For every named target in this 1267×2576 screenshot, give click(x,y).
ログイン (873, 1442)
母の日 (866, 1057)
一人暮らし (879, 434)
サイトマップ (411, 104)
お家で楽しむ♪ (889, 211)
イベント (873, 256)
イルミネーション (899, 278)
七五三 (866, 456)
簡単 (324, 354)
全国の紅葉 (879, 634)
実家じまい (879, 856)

++++++++++

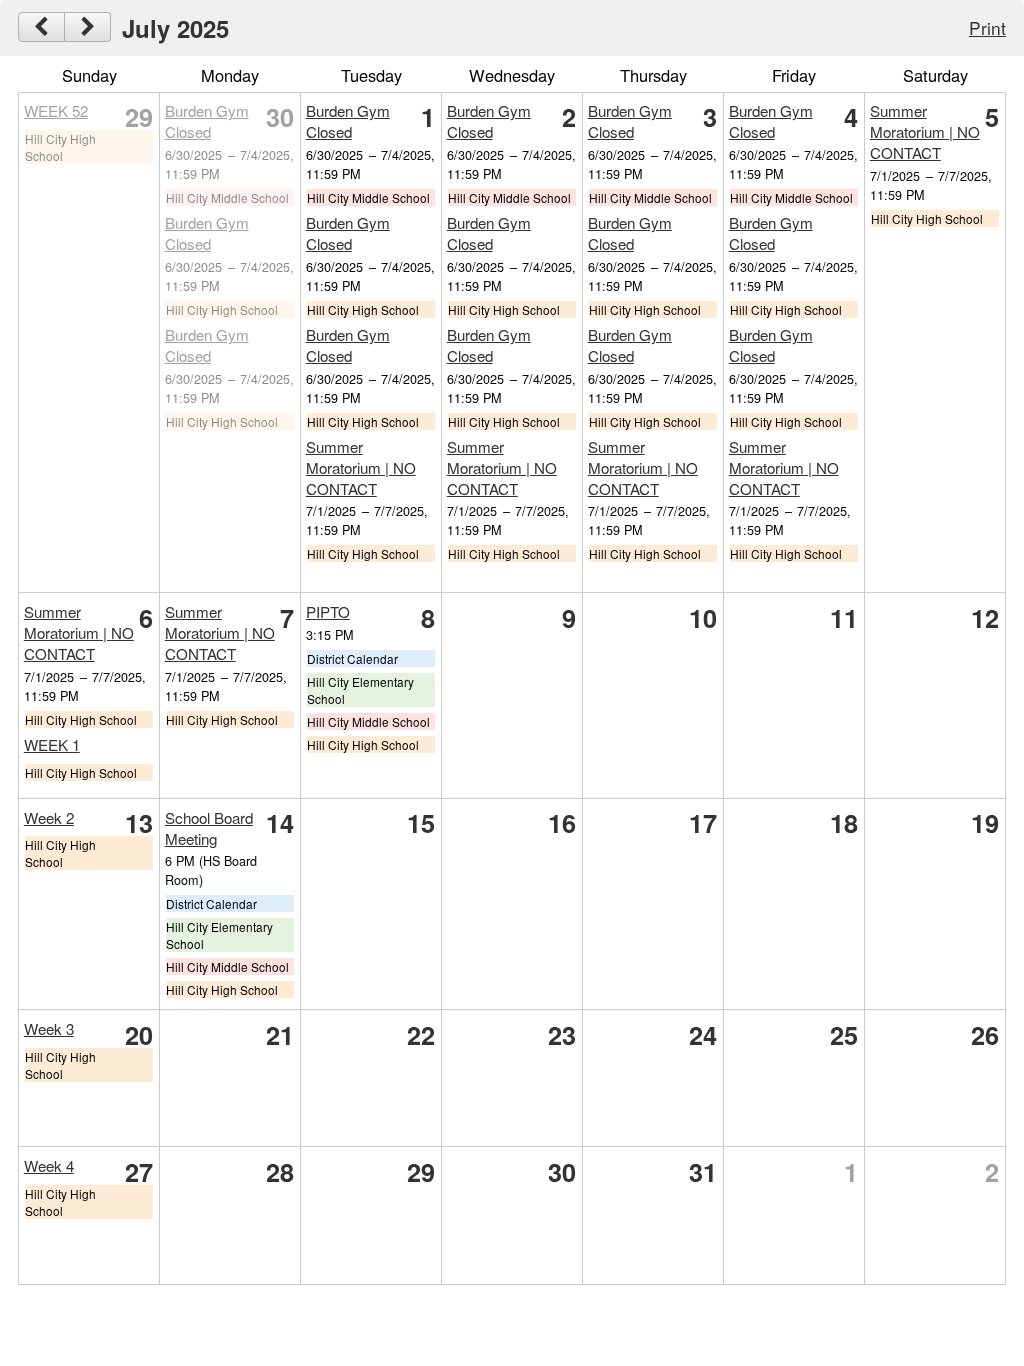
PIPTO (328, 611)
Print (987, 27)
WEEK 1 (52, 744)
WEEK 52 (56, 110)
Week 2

++++++++++

● **Required action**: In the listing above, find the line containing "母の日 (866, 1057)" and the line containing "実家じまい (879, 856)", then quote both, plus every line between them, exactly as written.

● **Final answer**:
母の日 (866, 1057)
一人暮らし (879, 434)
サイトマップ (411, 104)
お家で楽しむ♪ (889, 211)
イベント (873, 256)
イルミネーション (899, 278)
七五三 (866, 456)
簡単 (324, 354)
全国の紅葉 (879, 634)
実家じまい (879, 856)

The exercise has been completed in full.